What the task requires:
Only the lines below, from the one with "The height and width of the screenshot is (779, 1034)." through the one with "The width and height of the screenshot is (1622, 970).", are to be written out, exactly.

*** Available data ***

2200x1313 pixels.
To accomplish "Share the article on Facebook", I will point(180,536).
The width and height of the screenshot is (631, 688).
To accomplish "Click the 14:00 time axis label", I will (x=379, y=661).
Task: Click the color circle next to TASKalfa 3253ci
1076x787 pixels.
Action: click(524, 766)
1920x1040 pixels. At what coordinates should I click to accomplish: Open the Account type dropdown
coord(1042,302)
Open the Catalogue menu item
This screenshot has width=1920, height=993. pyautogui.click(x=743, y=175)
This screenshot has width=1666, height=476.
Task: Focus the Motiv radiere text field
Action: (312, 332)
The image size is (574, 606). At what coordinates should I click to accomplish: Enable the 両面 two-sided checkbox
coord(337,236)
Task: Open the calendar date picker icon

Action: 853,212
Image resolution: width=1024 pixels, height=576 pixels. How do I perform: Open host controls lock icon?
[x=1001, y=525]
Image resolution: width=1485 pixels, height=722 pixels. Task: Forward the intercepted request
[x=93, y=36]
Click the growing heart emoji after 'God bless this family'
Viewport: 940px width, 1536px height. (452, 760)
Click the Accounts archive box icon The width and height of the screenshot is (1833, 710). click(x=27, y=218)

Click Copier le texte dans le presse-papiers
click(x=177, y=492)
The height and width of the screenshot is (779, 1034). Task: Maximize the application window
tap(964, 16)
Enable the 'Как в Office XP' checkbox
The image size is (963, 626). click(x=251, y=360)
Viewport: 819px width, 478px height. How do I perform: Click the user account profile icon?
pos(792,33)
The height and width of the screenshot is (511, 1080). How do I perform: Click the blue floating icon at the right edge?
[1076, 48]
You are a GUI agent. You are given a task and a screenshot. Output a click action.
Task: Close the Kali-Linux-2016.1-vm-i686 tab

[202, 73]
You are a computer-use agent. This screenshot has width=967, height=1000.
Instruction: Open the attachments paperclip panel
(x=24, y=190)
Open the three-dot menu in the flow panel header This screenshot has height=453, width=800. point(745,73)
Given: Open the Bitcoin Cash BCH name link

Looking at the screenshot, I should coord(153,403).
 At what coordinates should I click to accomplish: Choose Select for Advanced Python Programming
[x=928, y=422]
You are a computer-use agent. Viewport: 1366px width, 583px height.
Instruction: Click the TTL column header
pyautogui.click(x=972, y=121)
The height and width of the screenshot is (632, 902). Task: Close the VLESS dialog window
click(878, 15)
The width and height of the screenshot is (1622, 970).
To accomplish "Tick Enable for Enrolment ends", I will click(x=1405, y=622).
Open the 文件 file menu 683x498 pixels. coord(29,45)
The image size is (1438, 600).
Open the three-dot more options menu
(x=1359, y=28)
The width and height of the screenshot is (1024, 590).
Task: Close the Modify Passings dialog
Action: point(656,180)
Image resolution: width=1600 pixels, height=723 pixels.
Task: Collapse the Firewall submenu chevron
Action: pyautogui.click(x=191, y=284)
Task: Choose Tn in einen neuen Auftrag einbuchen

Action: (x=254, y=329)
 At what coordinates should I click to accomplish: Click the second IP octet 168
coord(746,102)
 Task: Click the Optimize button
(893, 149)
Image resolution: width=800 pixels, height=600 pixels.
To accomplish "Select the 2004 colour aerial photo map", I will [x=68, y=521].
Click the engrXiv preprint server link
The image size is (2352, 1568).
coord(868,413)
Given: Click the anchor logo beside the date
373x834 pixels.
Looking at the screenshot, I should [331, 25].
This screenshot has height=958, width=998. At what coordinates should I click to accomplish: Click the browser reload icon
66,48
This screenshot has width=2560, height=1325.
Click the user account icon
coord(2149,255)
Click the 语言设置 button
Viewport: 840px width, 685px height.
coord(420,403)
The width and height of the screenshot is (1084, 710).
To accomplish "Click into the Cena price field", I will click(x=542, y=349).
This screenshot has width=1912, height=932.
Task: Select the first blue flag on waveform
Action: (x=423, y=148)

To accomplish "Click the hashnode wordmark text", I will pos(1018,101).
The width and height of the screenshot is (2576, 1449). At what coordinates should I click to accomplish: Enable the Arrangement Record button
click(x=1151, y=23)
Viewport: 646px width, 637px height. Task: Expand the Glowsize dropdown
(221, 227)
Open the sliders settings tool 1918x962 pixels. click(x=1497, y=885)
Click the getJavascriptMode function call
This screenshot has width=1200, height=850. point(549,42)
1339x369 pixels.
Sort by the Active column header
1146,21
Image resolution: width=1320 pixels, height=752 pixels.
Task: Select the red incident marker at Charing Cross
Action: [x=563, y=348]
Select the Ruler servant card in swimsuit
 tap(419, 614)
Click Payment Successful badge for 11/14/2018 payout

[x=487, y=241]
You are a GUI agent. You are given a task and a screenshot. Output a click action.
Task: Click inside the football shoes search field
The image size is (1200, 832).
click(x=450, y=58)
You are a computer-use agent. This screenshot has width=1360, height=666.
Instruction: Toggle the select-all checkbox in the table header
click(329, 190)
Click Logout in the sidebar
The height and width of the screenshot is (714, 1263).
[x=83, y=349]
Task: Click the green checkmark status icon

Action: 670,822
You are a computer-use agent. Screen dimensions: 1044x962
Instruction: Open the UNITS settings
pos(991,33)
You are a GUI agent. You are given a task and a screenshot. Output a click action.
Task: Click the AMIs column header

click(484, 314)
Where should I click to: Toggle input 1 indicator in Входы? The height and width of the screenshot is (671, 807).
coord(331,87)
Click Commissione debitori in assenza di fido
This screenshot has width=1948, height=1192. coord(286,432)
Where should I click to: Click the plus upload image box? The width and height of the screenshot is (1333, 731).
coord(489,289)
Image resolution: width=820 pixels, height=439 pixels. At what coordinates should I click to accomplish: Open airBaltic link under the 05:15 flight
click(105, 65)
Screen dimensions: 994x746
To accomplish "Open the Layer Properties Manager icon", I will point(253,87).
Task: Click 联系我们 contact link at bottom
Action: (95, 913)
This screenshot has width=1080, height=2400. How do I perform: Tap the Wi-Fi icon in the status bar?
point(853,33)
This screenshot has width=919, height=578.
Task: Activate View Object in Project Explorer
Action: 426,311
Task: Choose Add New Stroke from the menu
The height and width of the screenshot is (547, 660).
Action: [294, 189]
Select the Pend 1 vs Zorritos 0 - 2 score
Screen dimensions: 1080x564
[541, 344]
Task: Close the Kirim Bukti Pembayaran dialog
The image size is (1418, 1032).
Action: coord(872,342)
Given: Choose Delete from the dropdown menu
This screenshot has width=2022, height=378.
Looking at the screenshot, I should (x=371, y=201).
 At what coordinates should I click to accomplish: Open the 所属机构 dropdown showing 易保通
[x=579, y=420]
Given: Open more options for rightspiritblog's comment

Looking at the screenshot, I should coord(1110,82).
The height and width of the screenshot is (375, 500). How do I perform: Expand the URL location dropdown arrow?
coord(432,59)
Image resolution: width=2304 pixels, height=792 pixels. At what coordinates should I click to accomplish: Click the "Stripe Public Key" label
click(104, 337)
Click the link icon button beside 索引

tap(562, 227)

*** End of Available data ***

Result of this task:
The height and width of the screenshot is (779, 1034). Task: Maximize the application window
tap(964, 16)
Enable the 'Как в Office XP' checkbox
The image size is (963, 626). click(x=251, y=360)
Viewport: 819px width, 478px height. How do I perform: Click the user account profile icon?
pos(792,33)
The height and width of the screenshot is (511, 1080). How do I perform: Click the blue floating icon at the right edge?
[1076, 48]
You are a GUI agent. You are given a task and a screenshot. Output a click action.
Task: Close the Kali-Linux-2016.1-vm-i686 tab

[202, 73]
You are a computer-use agent. This screenshot has width=967, height=1000.
Instruction: Open the attachments paperclip panel
(x=24, y=190)
Open the three-dot menu in the flow panel header This screenshot has height=453, width=800. point(745,73)
Given: Open the Bitcoin Cash BCH name link

Looking at the screenshot, I should coord(153,403).
 At what coordinates should I click to accomplish: Choose Select for Advanced Python Programming
[x=928, y=422]
You are a computer-use agent. Viewport: 1366px width, 583px height.
Instruction: Click the TTL column header
pyautogui.click(x=972, y=121)
The height and width of the screenshot is (632, 902). Task: Close the VLESS dialog window
click(878, 15)
The width and height of the screenshot is (1622, 970).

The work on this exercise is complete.